On some Mazda vehicles, a sulfur smell or rotten egg odor may be noticed coming from the exhaust system. The odor is usually noticed after a cold start, fast idle, extended periods of idling and full-throttle acceleration. The sulfur smell is not an indication of an engine concern and will not cause reduced driveability or durability of the engine or any of its emission components.
The sulfur smell or “rotten egg” odor is caused by high amounts of sulfur in the gasoline being used in the vehicle. Sulfur is normally eliminated during the refining process, but the EPA regulation of sulfur in gasoline differs from state to state. Vehicles using fuel containing high amounts of sulfur will most likely emit sulfur smell from the exhaust system.
When high sulfur fuel is burned, there is a chemical reaction in the catalytic converter that causes the sulfur to oxidize. As the vehicle is driven, the oxidizing reaction odor in the converter will decrease with mileage and age.

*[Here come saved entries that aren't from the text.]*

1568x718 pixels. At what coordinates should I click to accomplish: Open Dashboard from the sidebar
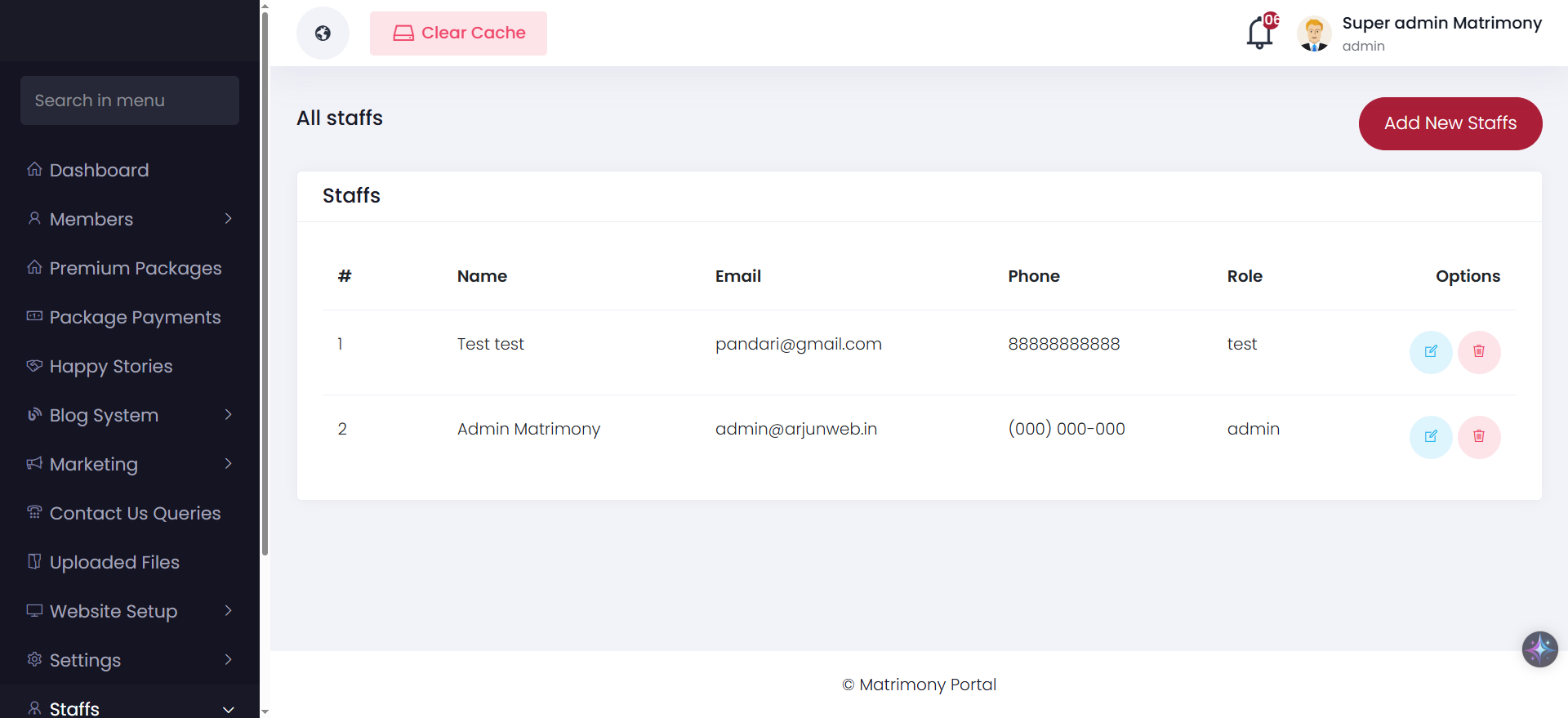click(x=130, y=170)
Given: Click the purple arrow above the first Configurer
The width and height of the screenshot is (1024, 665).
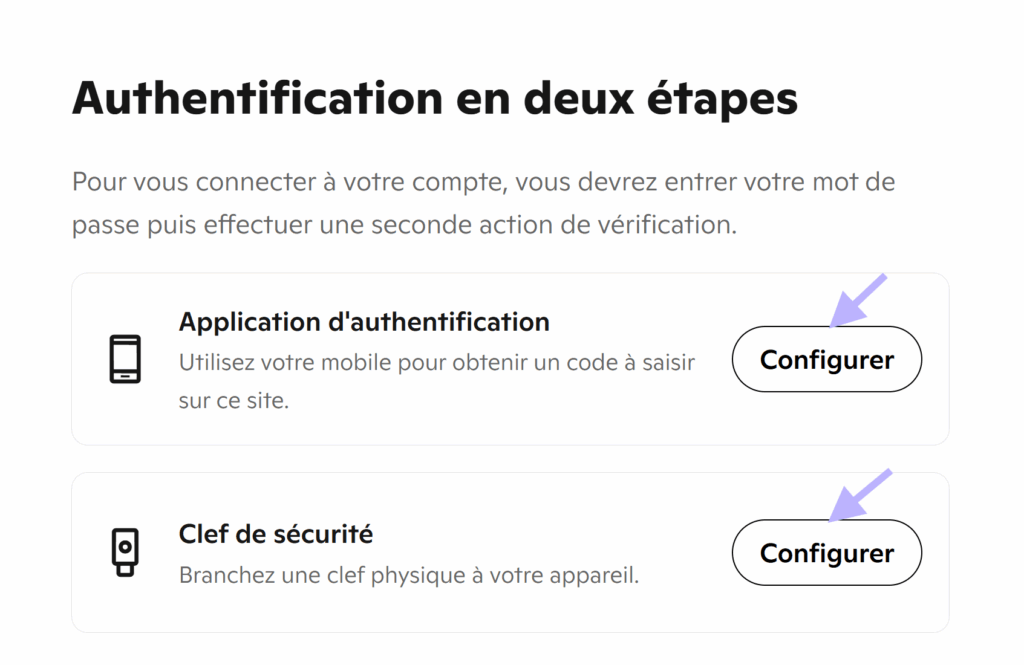Looking at the screenshot, I should click(x=857, y=299).
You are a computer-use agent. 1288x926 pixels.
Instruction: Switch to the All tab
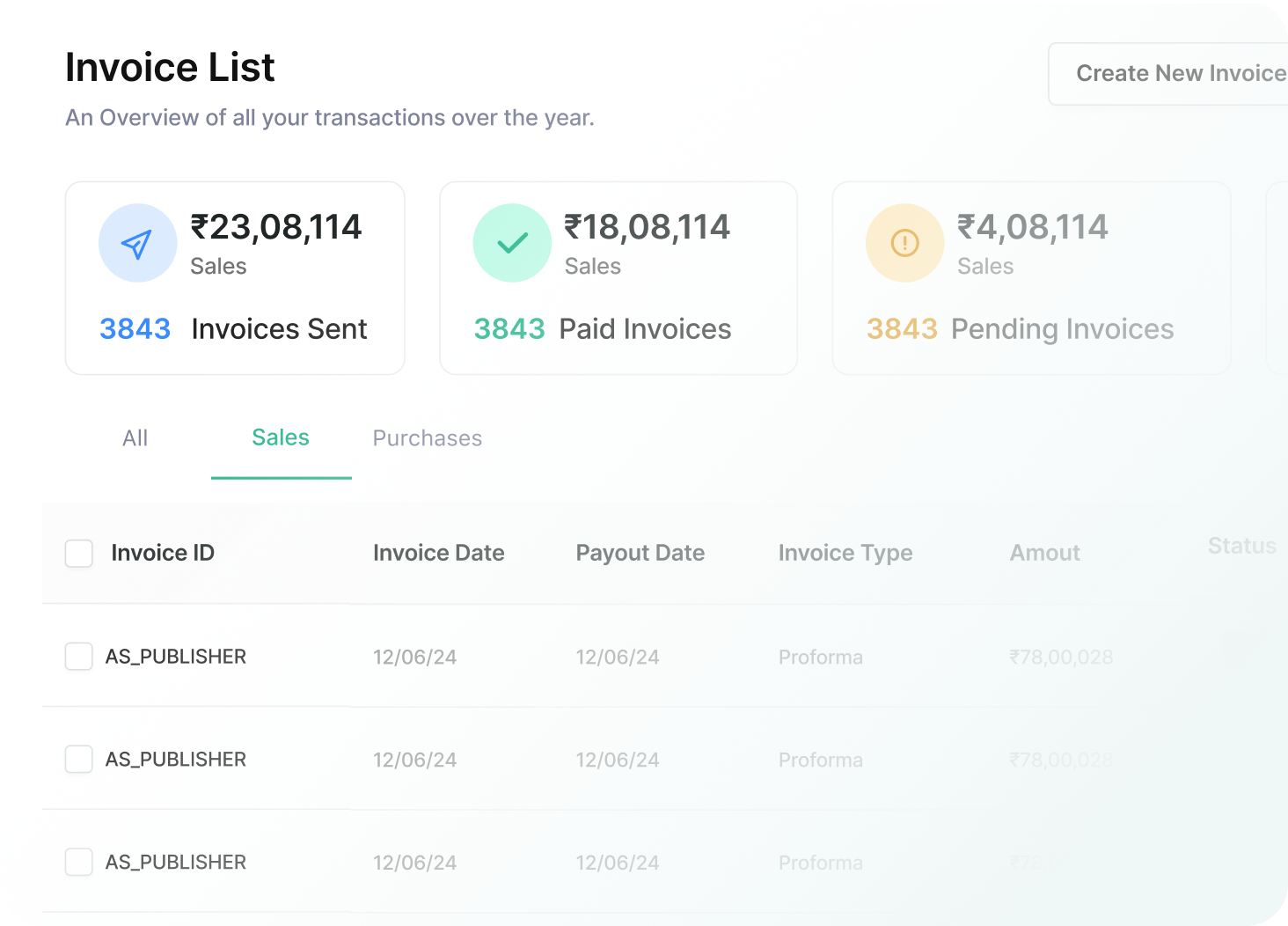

Replacing the catalytic converter will not eliminate the sulfur smell and replacement will just extend the period of time needed for the converter to “age,” allowing it to reduce sulfur smell to an acceptable level.
1. Switch to a different brand of fuel and drive the vehicle for at least 100 miles. Monitor the decrease or increase in the sulfur smell.
2. Do not add any type of “fuel additive,” as this could add sulfur to the fuel and cause/increase the odor.
3. Try to avoid extended periods of short-trip driving or aggressive acceleration.
4. Request information from your local fuel dealers on the amount of sulfur in their gasoline. Advise your customers to try to use fuel containing the lowest amount of sulfur.